INFORMATION PROVIDED:
Start of Block

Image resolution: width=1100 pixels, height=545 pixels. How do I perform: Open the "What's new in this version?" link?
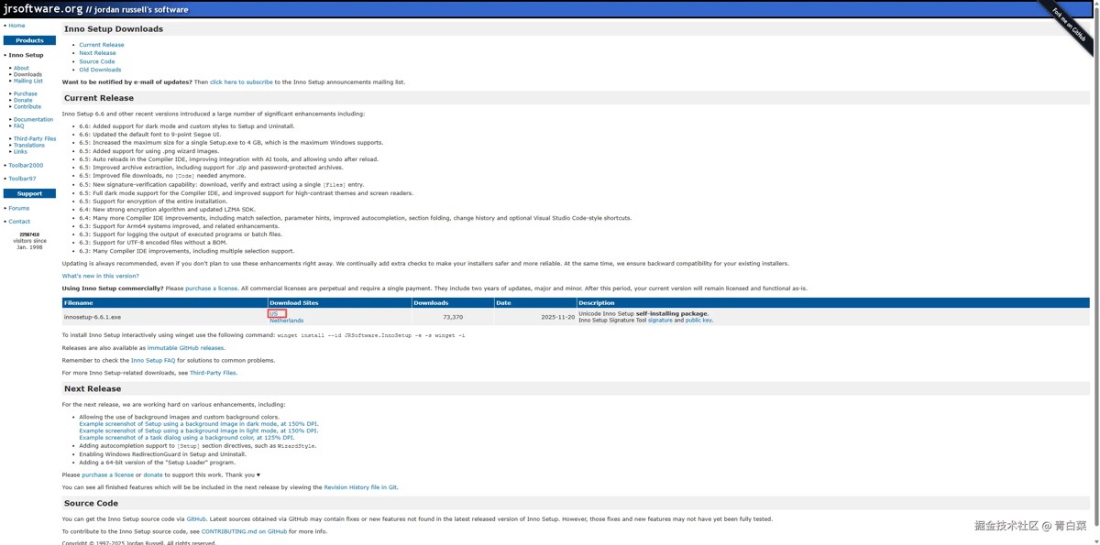click(x=101, y=276)
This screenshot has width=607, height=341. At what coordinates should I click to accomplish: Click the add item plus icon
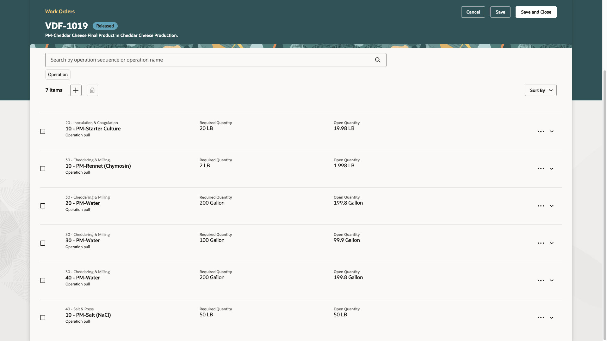tap(76, 90)
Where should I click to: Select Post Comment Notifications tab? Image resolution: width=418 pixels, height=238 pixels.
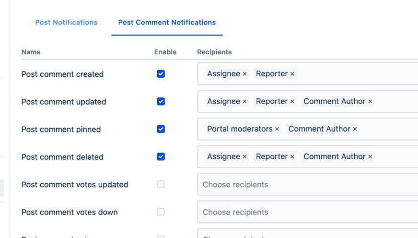167,23
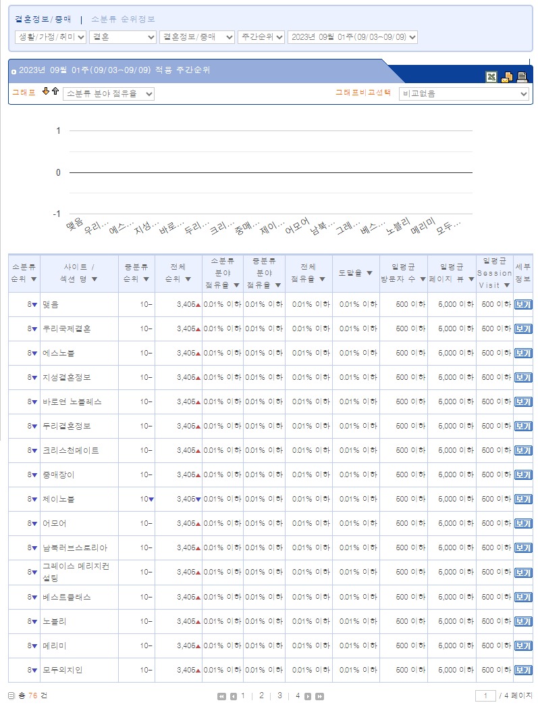This screenshot has height=707, width=538.
Task: Open the 생활/가정/취미 category dropdown
Action: click(51, 37)
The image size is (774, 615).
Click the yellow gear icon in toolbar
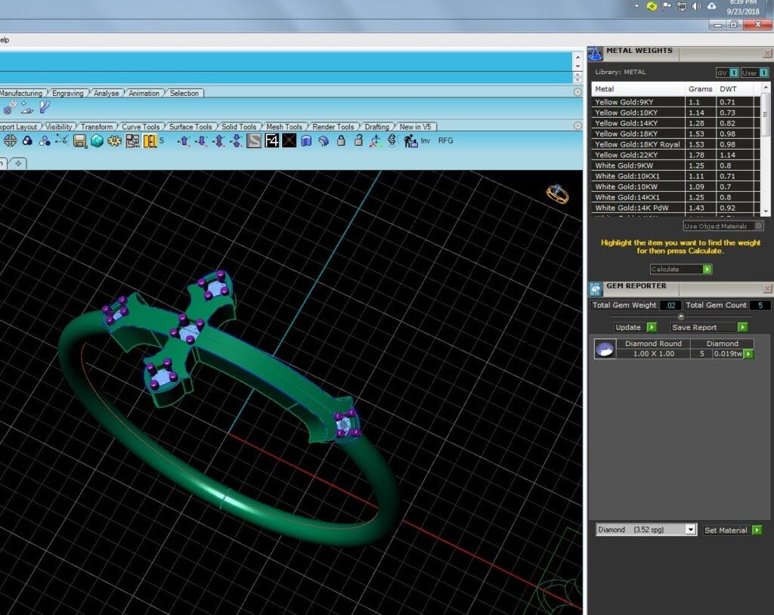pyautogui.click(x=115, y=141)
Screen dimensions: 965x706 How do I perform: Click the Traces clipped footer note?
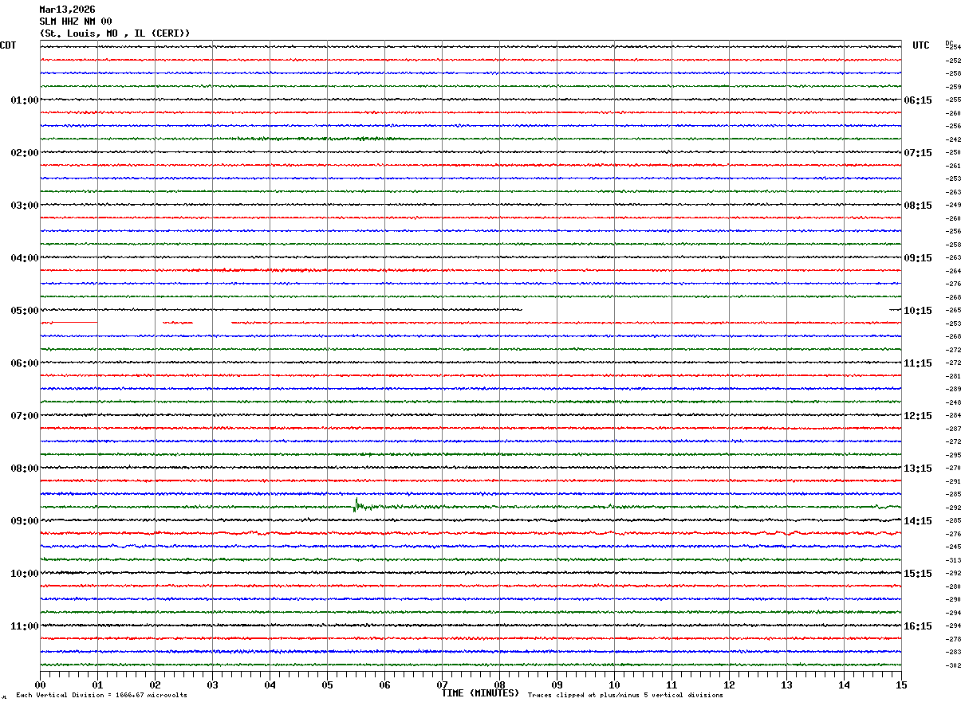pyautogui.click(x=625, y=696)

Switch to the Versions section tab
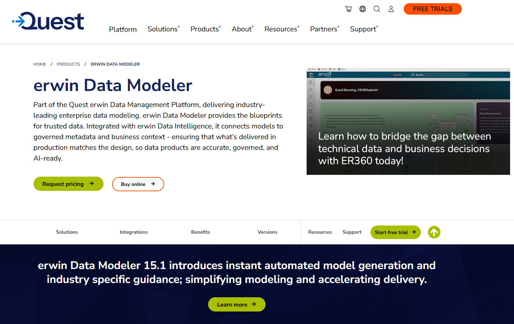pyautogui.click(x=267, y=232)
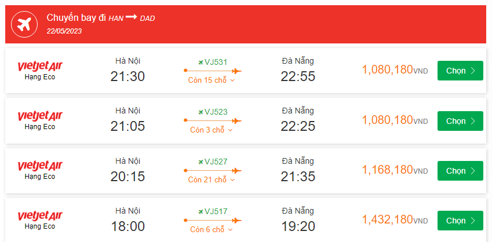Viewport: 492px width, 242px height.
Task: Expand the "Còn 3 chỗ" seat details
Action: [212, 130]
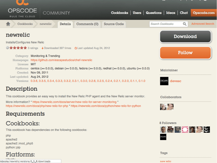Open the GitHub homepage link
This screenshot has height=163, width=217.
[x=61, y=60]
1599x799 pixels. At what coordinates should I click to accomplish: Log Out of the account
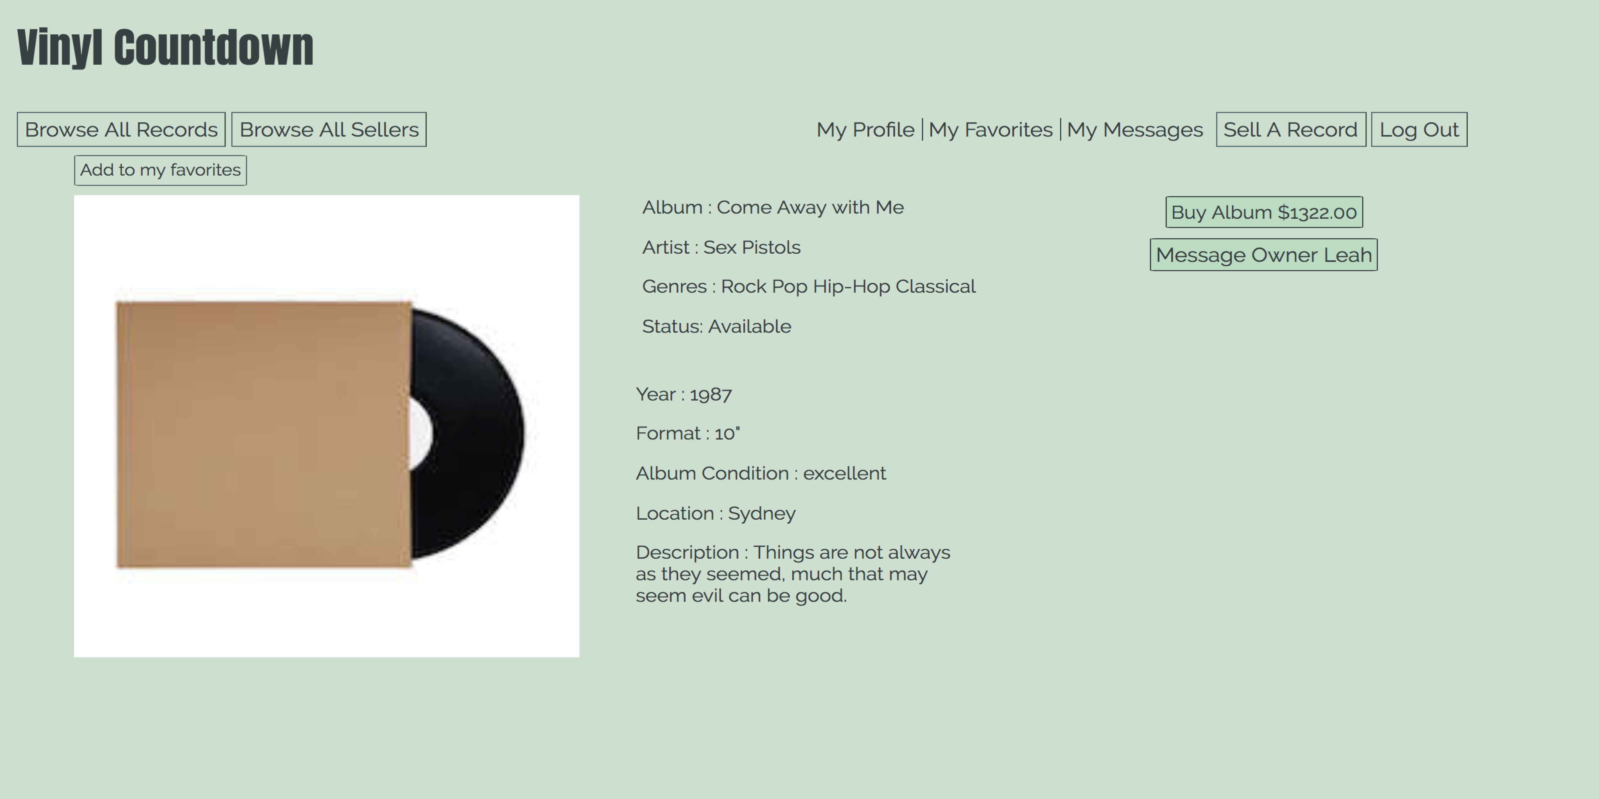(1419, 130)
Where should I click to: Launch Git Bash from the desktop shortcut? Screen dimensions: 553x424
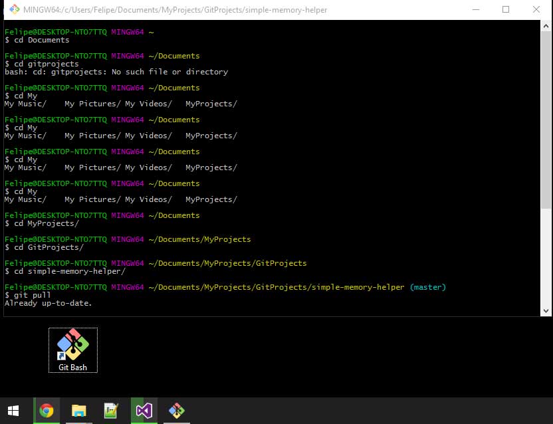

End of Block

ASSIGNED TASK:
Omit the images and transcribe all of the records above word for word.

SOLUTION FOR THIS PROBLEM:
Image resolution: width=1100 pixels, height=545 pixels. How do I perform: Open the "What's new in this version?" link?
click(x=101, y=276)
This screenshot has width=607, height=341. At what coordinates should I click to accomplish: Click the add item plus icon
tap(76, 90)
Where should I click to: Select Post Comment Notifications tab? Image resolution: width=418 pixels, height=238 pixels.
167,23
This screenshot has height=707, width=538.
Task: Open the 생활/가정/취미 category dropdown
Action: click(51, 37)
The image size is (774, 615).
Click the yellow gear icon in toolbar
pyautogui.click(x=115, y=141)
Screen dimensions: 965x706 How do I perform: Click the Traces clipped footer note?
pyautogui.click(x=625, y=696)

Switch to the Versions section tab
pyautogui.click(x=267, y=232)
Viewport: 492px width, 242px height.
Task: Expand the "Còn 3 chỗ" seat details
Action: [212, 130]
Open the GitHub homepage link
This screenshot has height=163, width=217.
[x=61, y=60]
1599x799 pixels. At what coordinates should I click to accomplish: Log Out of the account
(1419, 130)
Where should I click to: Launch Git Bash from the desktop shortcut? Screen dimensions: 553x424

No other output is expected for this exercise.